-- ACTIVITY --
Print exactly what appears from the line containing "Given: Click the skin shirt icon in title bar" through the final line of the data below, pictures excluded.

--------

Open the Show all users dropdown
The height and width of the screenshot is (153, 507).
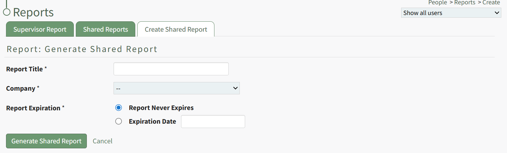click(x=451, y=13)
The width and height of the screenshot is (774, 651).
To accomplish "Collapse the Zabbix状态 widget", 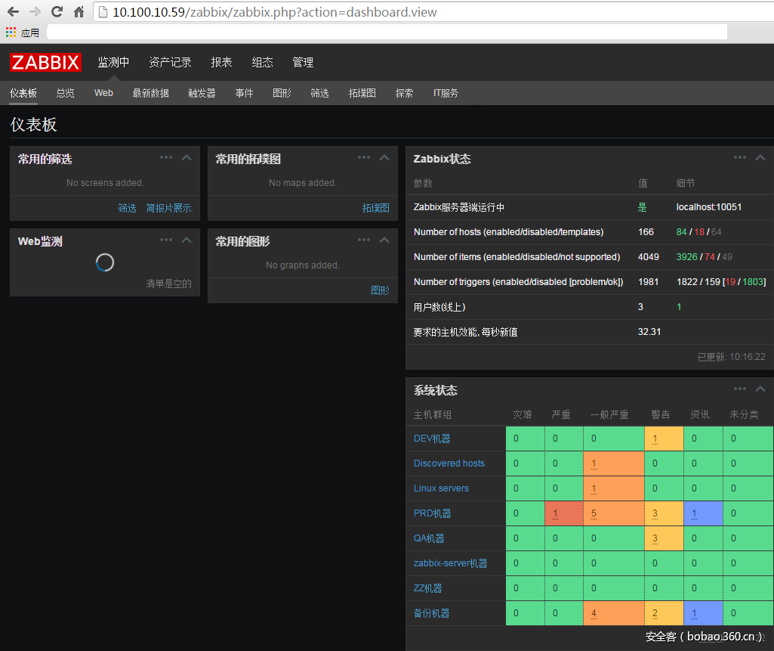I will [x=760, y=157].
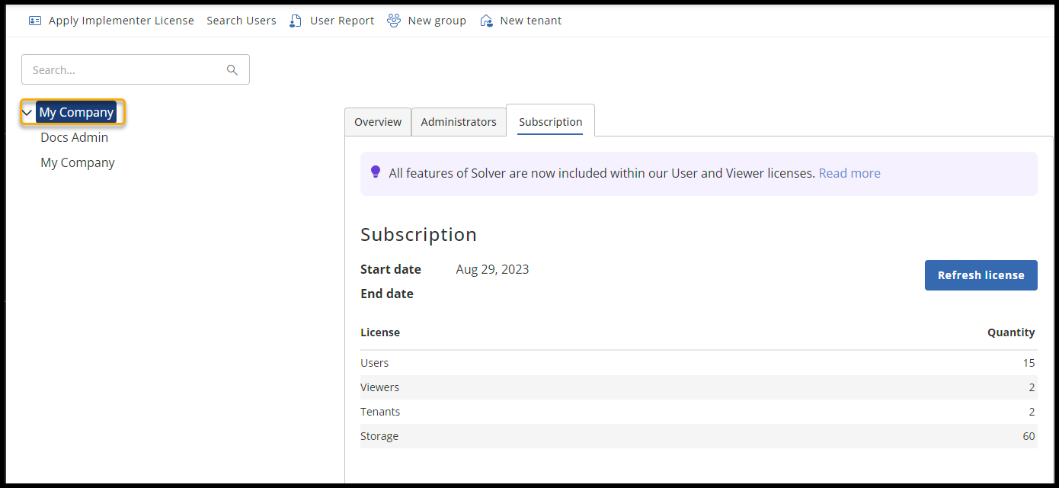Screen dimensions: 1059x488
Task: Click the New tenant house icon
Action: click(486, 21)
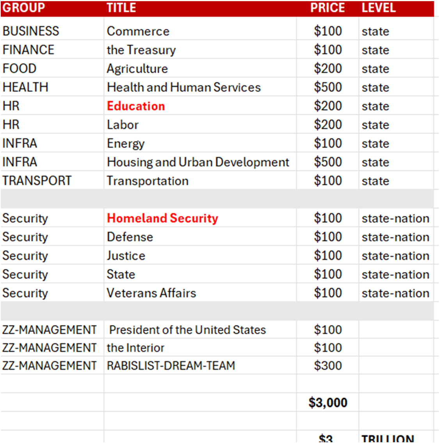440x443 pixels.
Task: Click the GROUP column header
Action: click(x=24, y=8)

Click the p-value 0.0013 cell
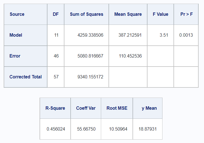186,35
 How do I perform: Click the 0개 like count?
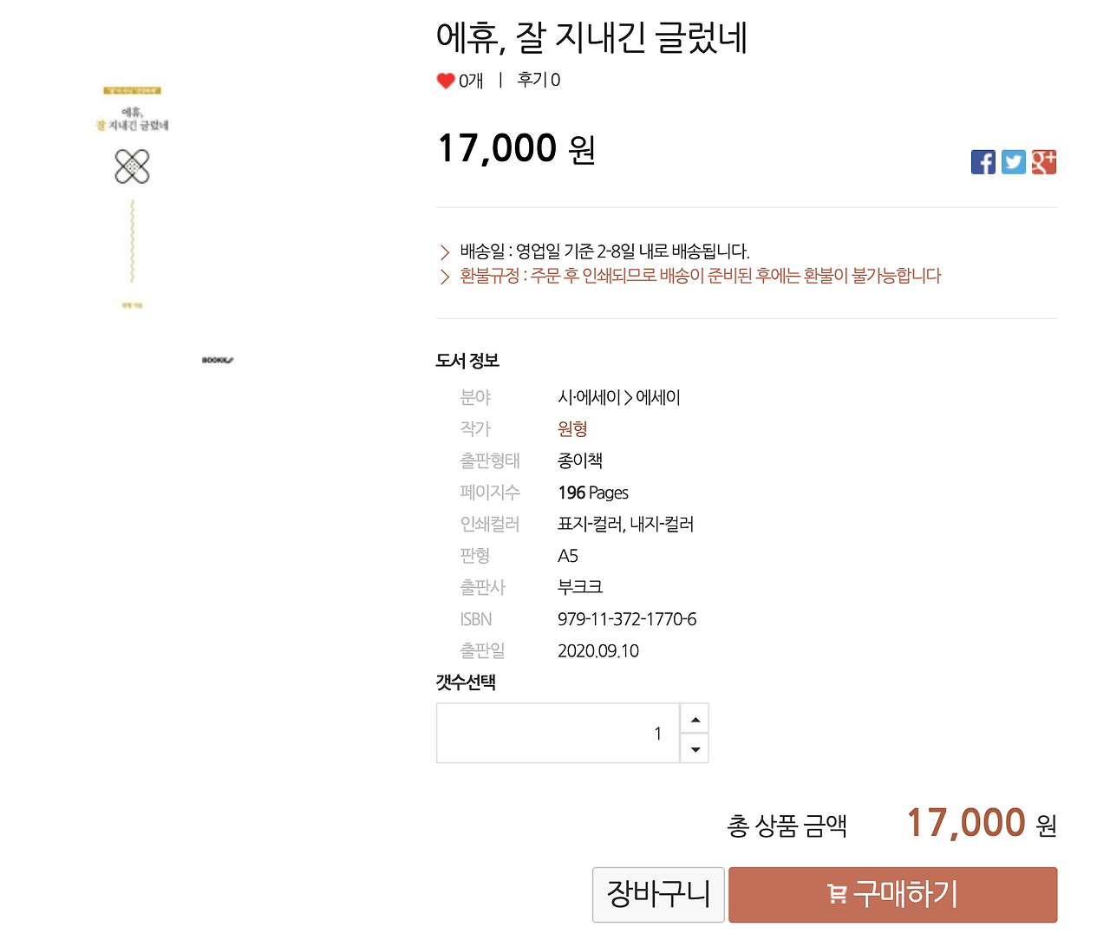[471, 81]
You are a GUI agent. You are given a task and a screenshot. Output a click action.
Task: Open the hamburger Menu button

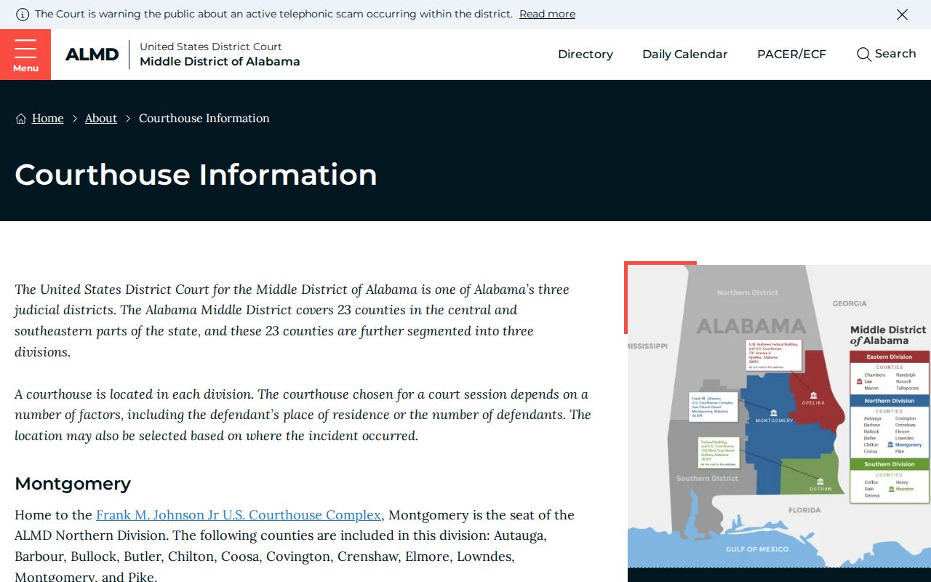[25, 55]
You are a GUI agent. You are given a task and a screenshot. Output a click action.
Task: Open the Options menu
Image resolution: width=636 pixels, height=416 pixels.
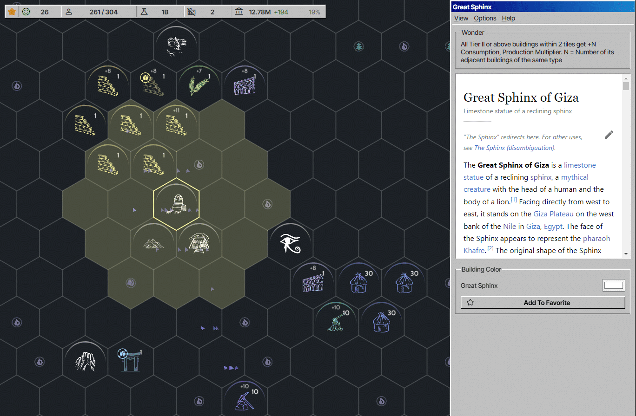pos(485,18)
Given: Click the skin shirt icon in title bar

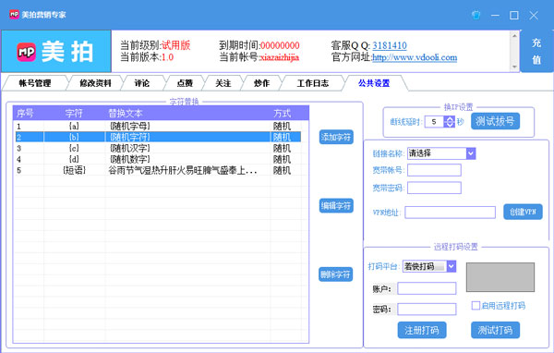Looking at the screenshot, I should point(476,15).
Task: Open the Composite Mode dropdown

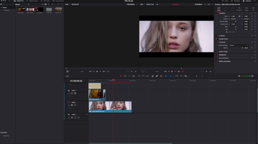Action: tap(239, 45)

--------

-- RESULT OF THIS TASK --
Given: Click the skin shirt icon in title bar

Looking at the screenshot, I should point(476,15).
Task: Open the Composite Mode dropdown

Action: tap(239, 45)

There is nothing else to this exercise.